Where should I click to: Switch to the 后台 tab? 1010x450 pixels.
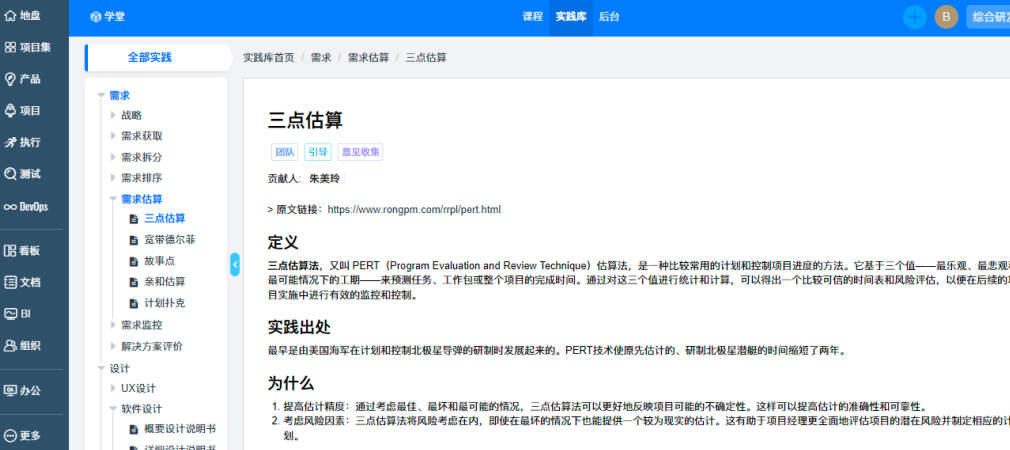tap(608, 17)
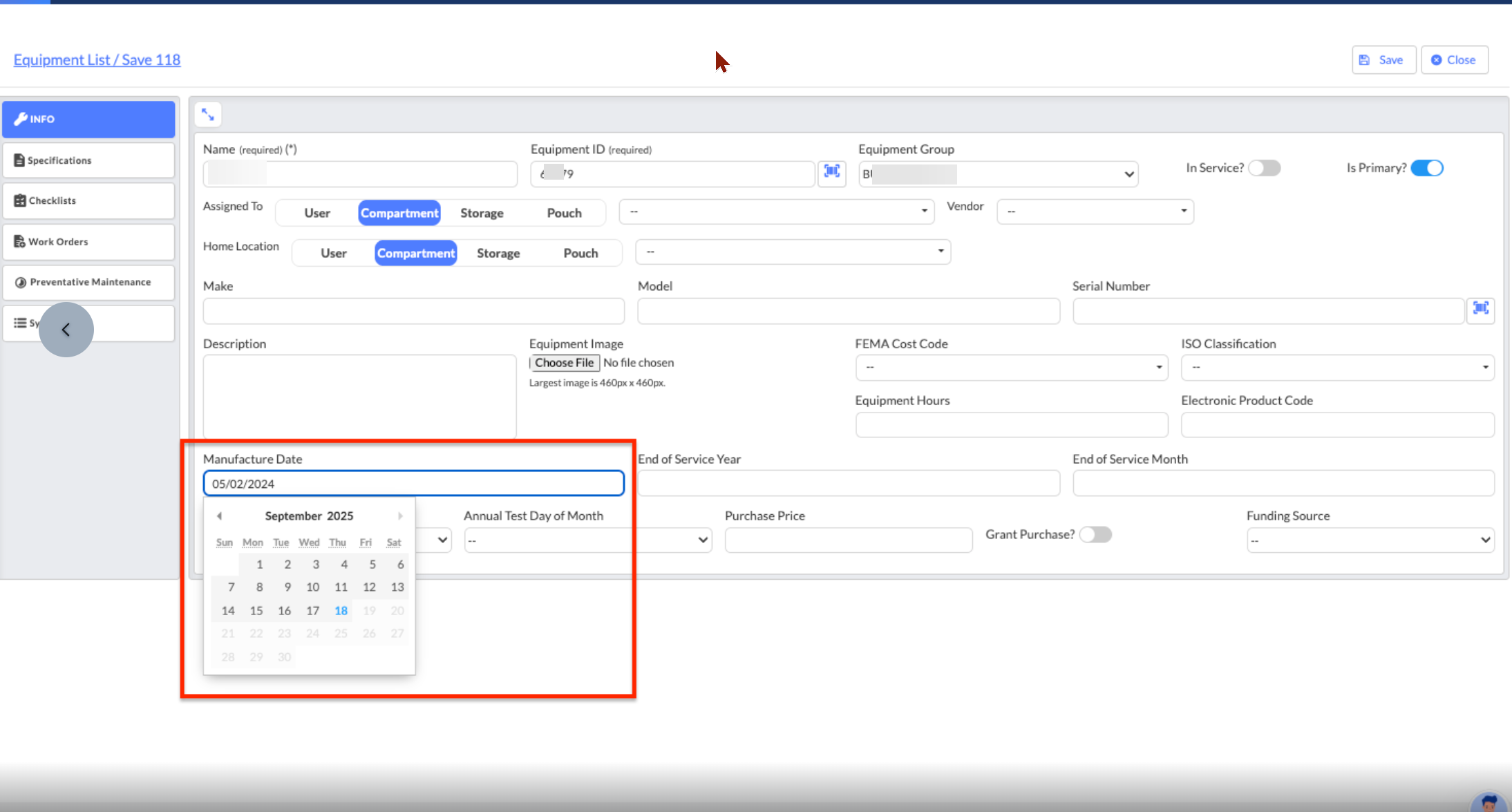1512x812 pixels.
Task: Enable the Grant Purchase toggle
Action: tap(1095, 534)
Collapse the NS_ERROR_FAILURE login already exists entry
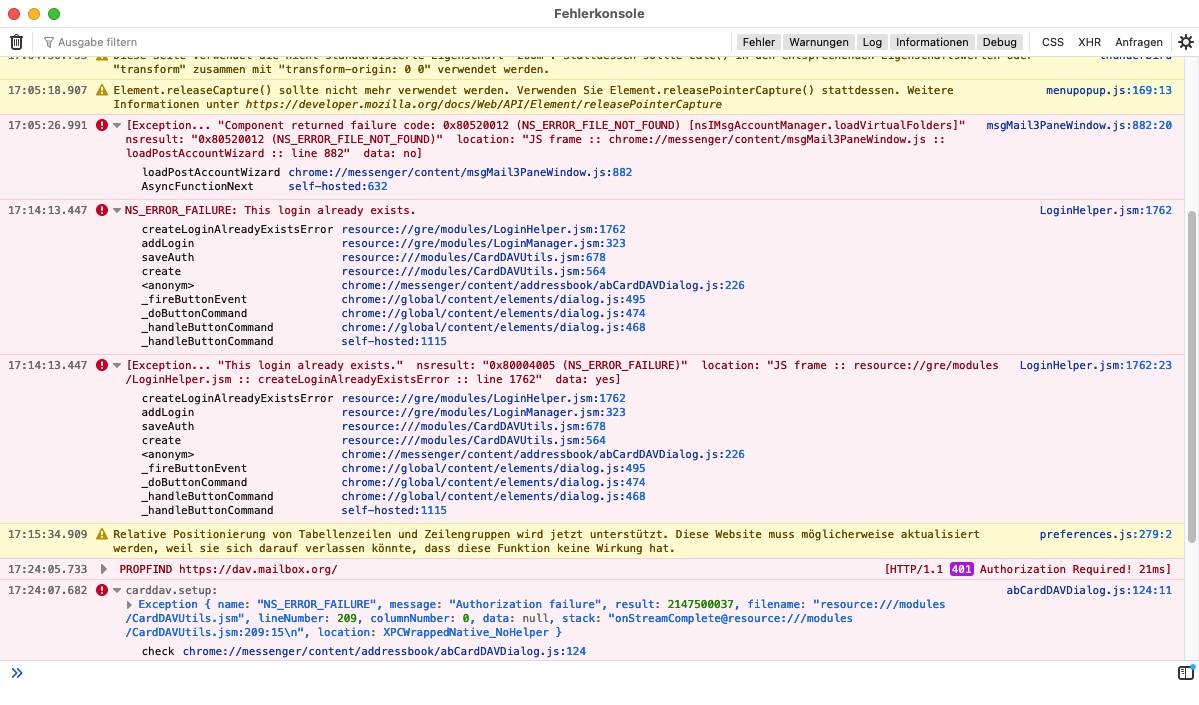This screenshot has width=1199, height=705. coord(117,211)
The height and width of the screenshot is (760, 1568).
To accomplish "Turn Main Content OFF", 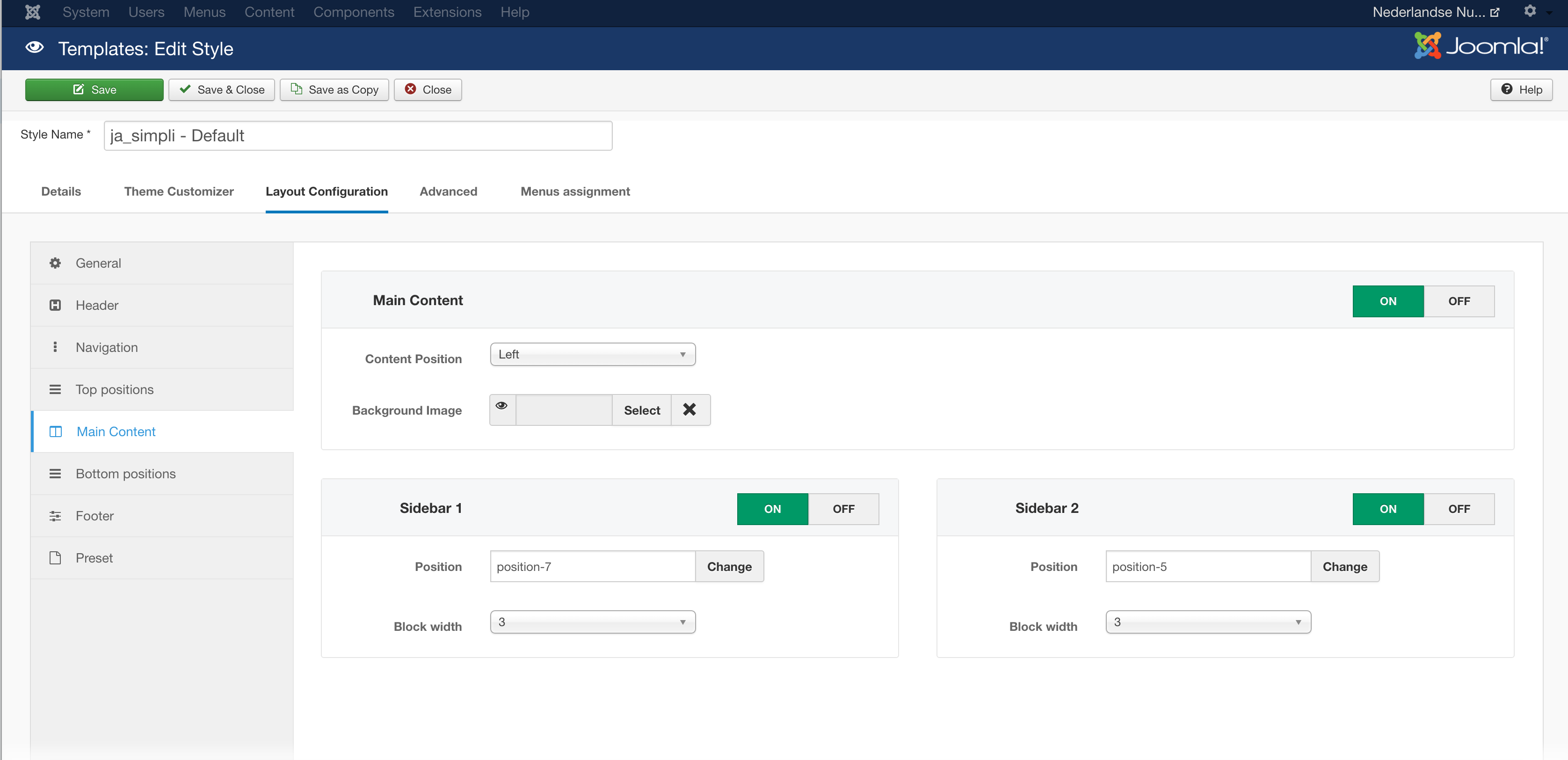I will pyautogui.click(x=1459, y=301).
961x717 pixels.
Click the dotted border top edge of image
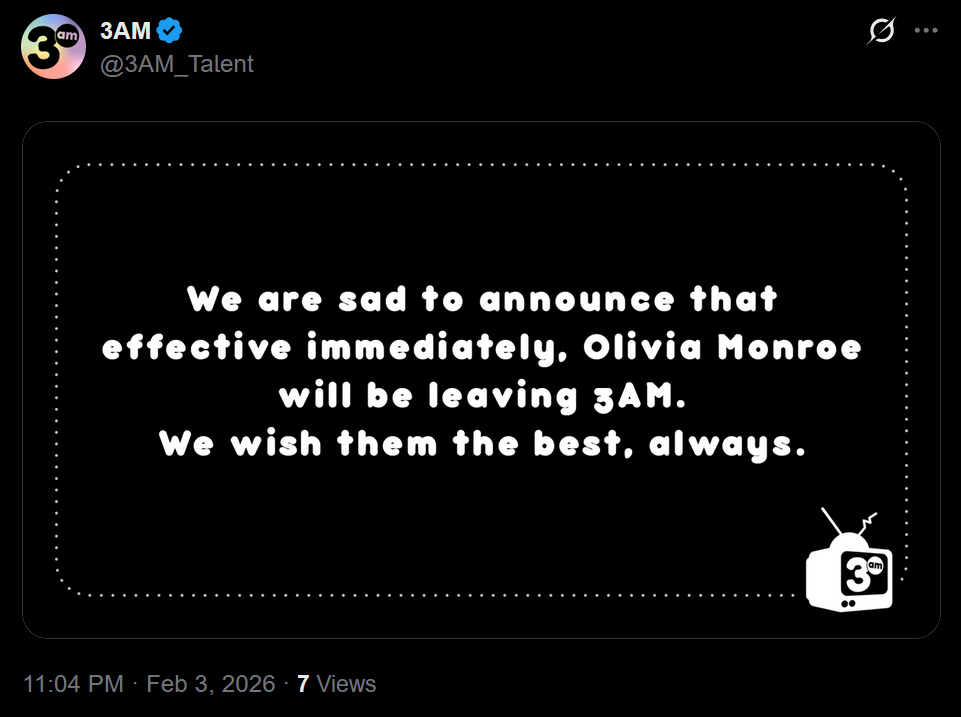click(x=482, y=164)
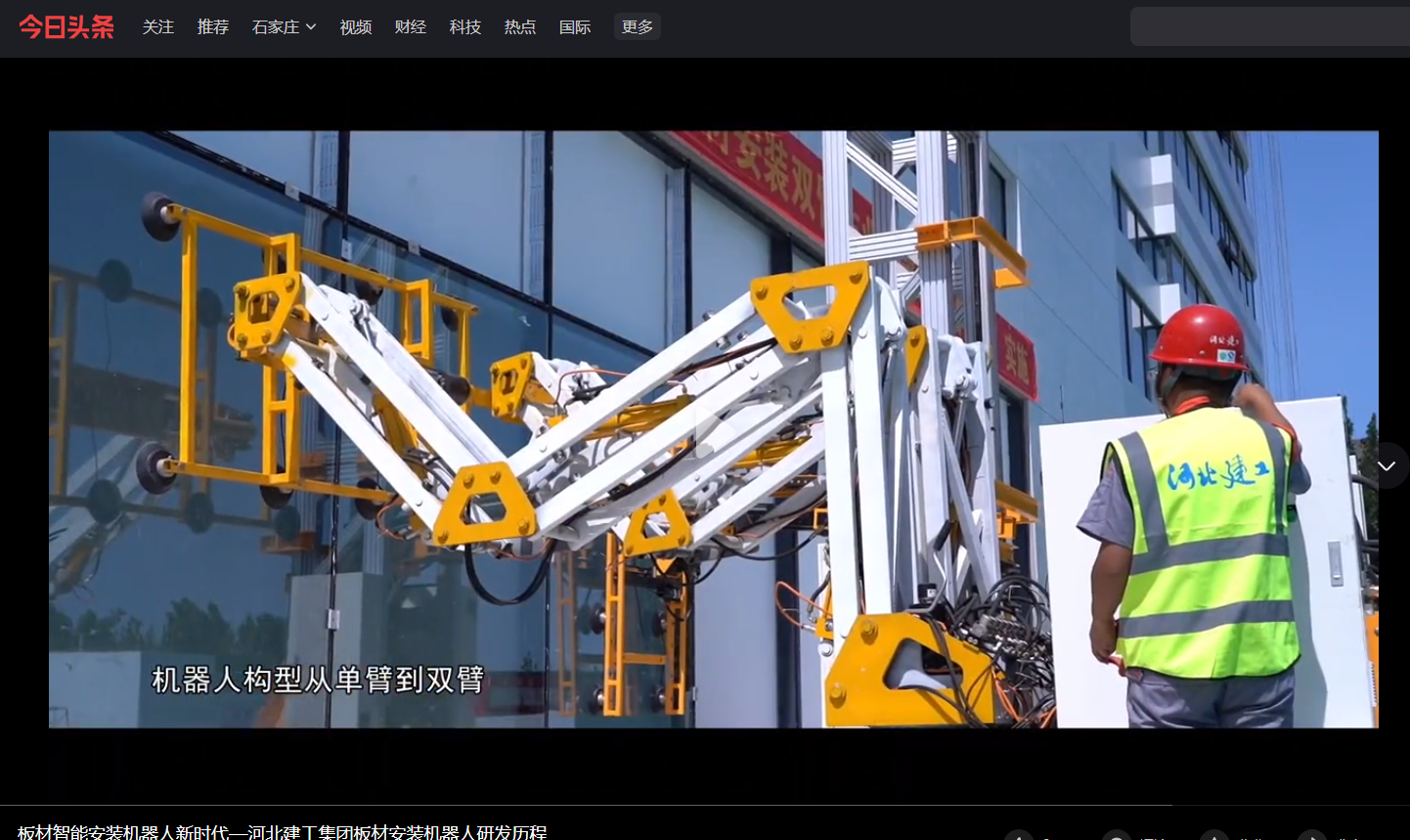Like the video with the thumbs-up icon
This screenshot has height=840, width=1410.
pyautogui.click(x=1019, y=836)
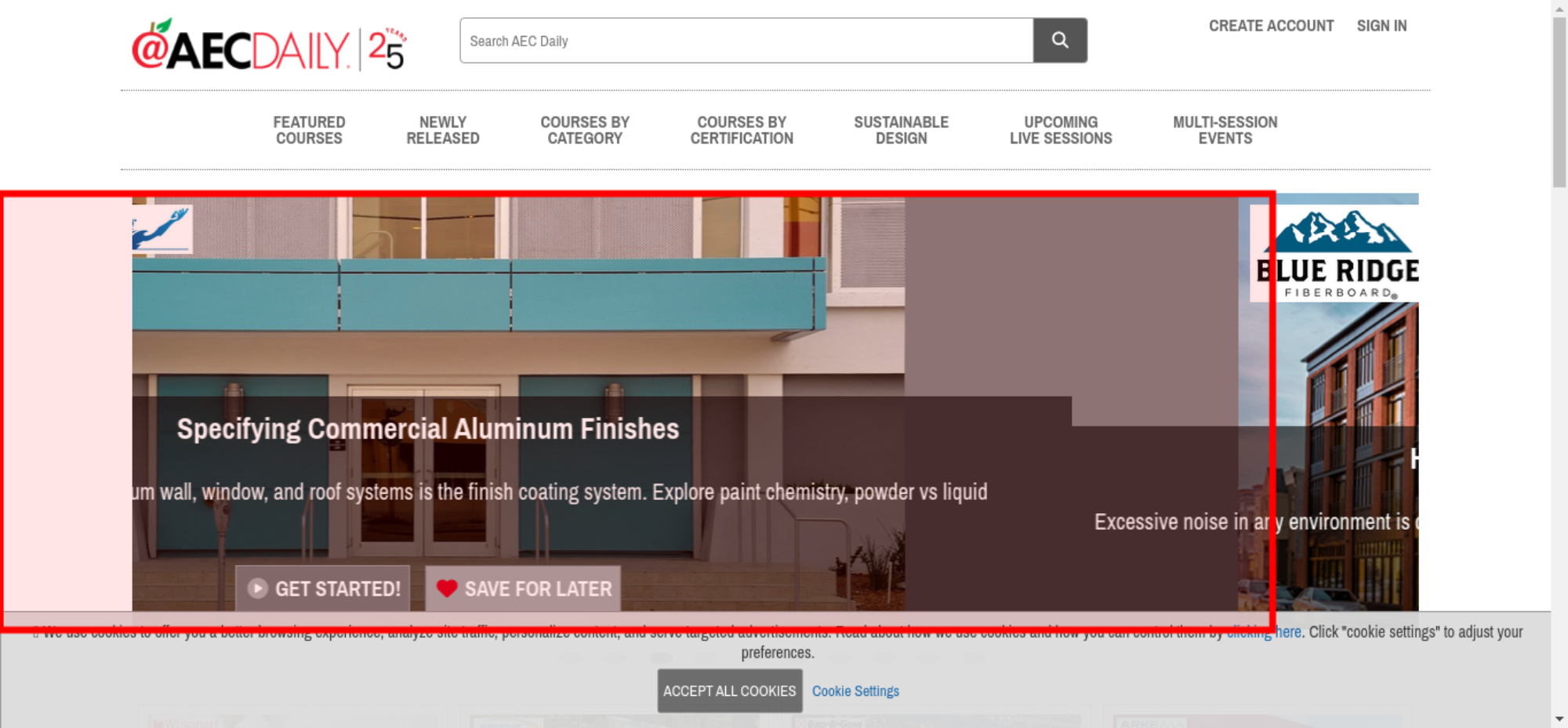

■ Work instructions
Copy the items from the beginning through the line containing "This screenshot has width=1199, height=705.", including that line. Leave the pictures out.

■ Problem solution
Where should I click to: Switch to the 后台 tab? 1010x450 pixels.
tap(608, 17)
1512x812 pixels.
Task: Enable the Grant Purchase toggle
Action: tap(1095, 534)
Collapse the NS_ERROR_FAILURE login already exists entry
This screenshot has width=1199, height=705. coord(117,211)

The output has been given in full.